Dann treffe ich noch „Laufmaus Elke“ aus Nauen, eine Ultraläuferin, die dieses Jahr Biel in 12 Std. gefinisht hat. Heute will sie nur den HM laufen. Da Elke in der Laufszene alles und jeden zu kennen scheint, macht sie mich nachher noch mit der Organisatorin des Schlaubetal-Marathons bekannt (für die Süd- und Westlinge hier: Das liegt ca. 100 km nordöstlich von Berlin bei Frankfurt/Oder), die heute selber Marathon läuft. Wärmstens wird mir dieser Lauf empfohlen. Als ich einwende, in der Woche vorher wäre doch München, da meinen sie: Na, zum Auslaufen, ein Regenerationsmarathon gewissermaßen. Ich bin schon halb angemeldet, aber zuhause zeigt mir später mein Terminkalender, dass ich an dem Wochenende arbeite.

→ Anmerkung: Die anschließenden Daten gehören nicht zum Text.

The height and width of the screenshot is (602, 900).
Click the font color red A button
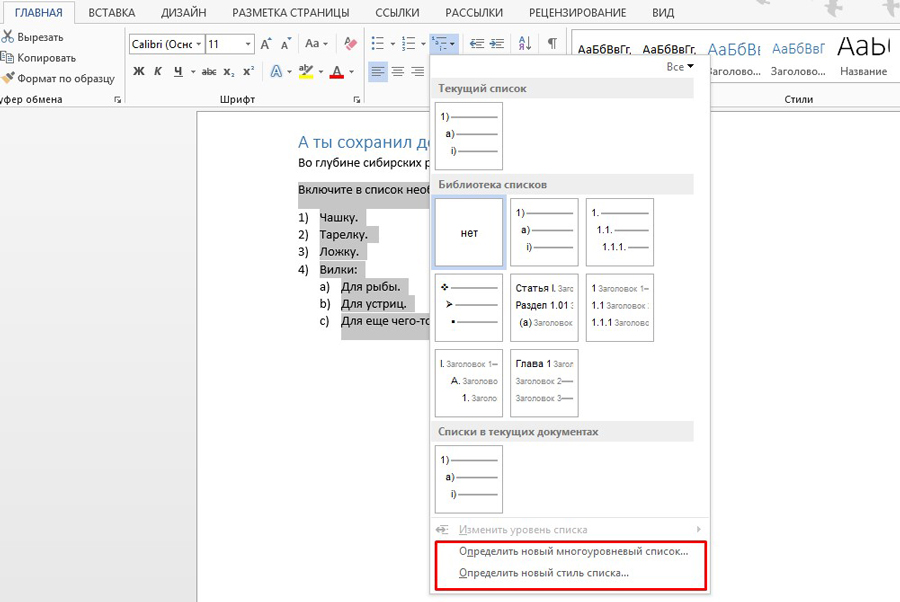pos(336,72)
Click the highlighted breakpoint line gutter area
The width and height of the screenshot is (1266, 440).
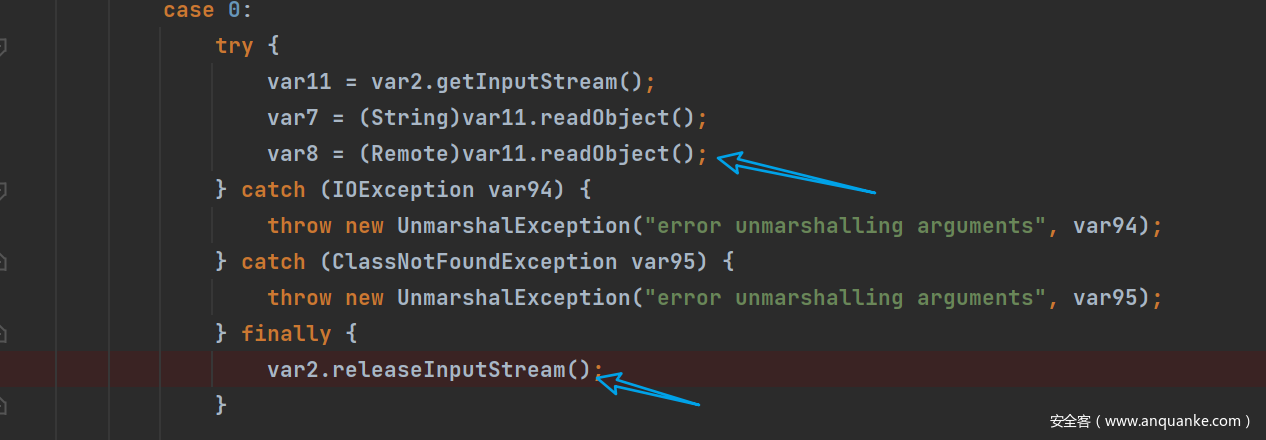28,370
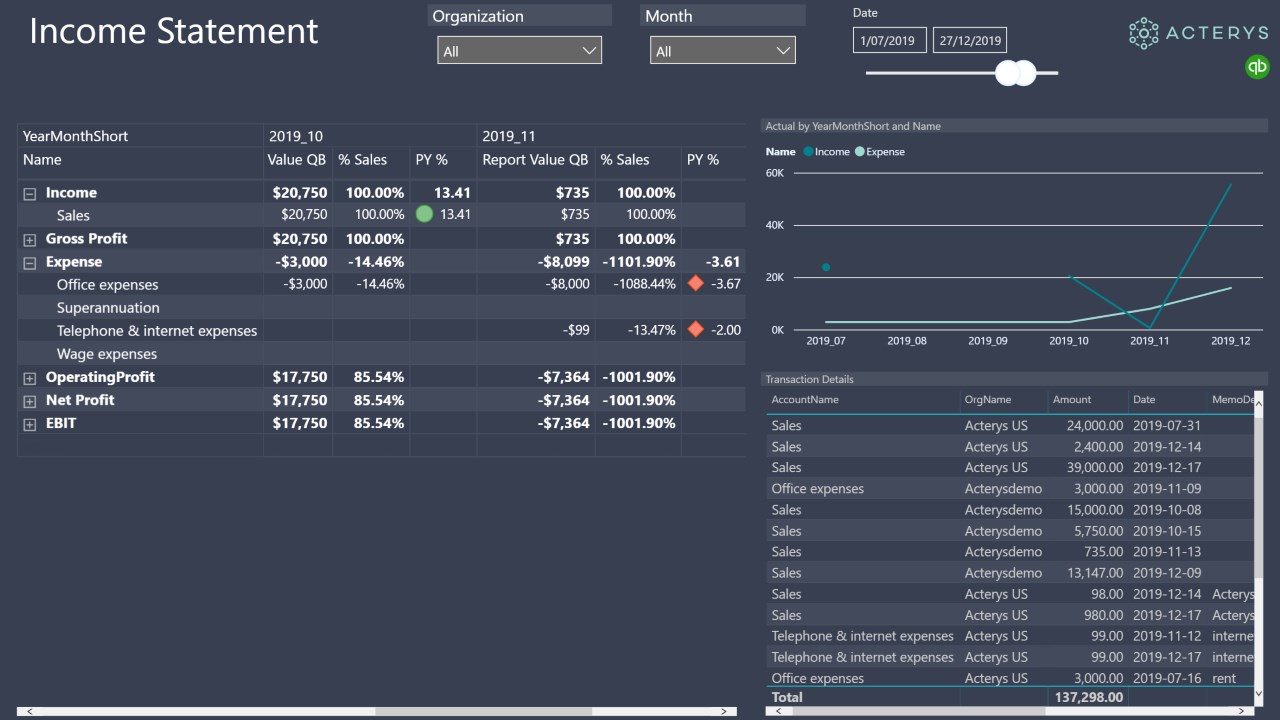Image resolution: width=1280 pixels, height=720 pixels.
Task: Click the Income legend marker in chart
Action: click(807, 152)
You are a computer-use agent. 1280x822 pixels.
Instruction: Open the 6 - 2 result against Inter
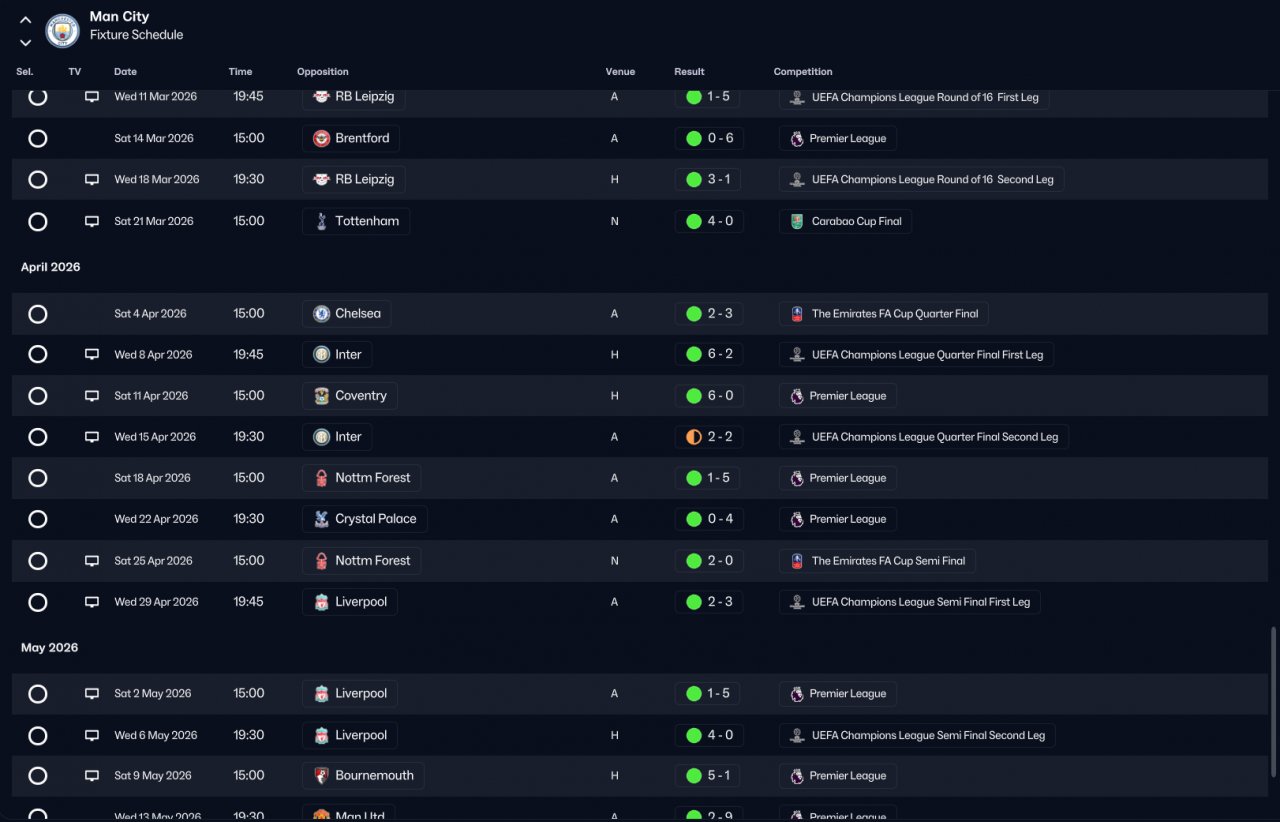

In der Kirche ist Marathon-Besprechung. Verlauf und Tücken der Strecke werden erläutert, Verlaufen quasi unmöglich.

Und dann, 5 Min verspätet, um 9:35 der Start. Das Übliche, die Schnellen fegen davon. Die werde ich nicht wieder sehen. Die, die sich selbst überschätzen, trampeln auch davon. Die werde ich wieder sehen, das weiß ich jetzt schon.
Ein paar 100 m geht’s durch den Ort und dann bald durch Feld, Wald und Flur. Meist einsam, durch himmelhohe Buchenwälder, über Wiesen, Nebenstraßen. Verpflegung in Abständen, die für mich absolut ok sind. An den ersten gibt es nur Wasser, später auch Cola, Iso, Banane, Äpfel, Süßkram. Ich nehme die erste Hälfte nur Wasser, später auch noch Cola.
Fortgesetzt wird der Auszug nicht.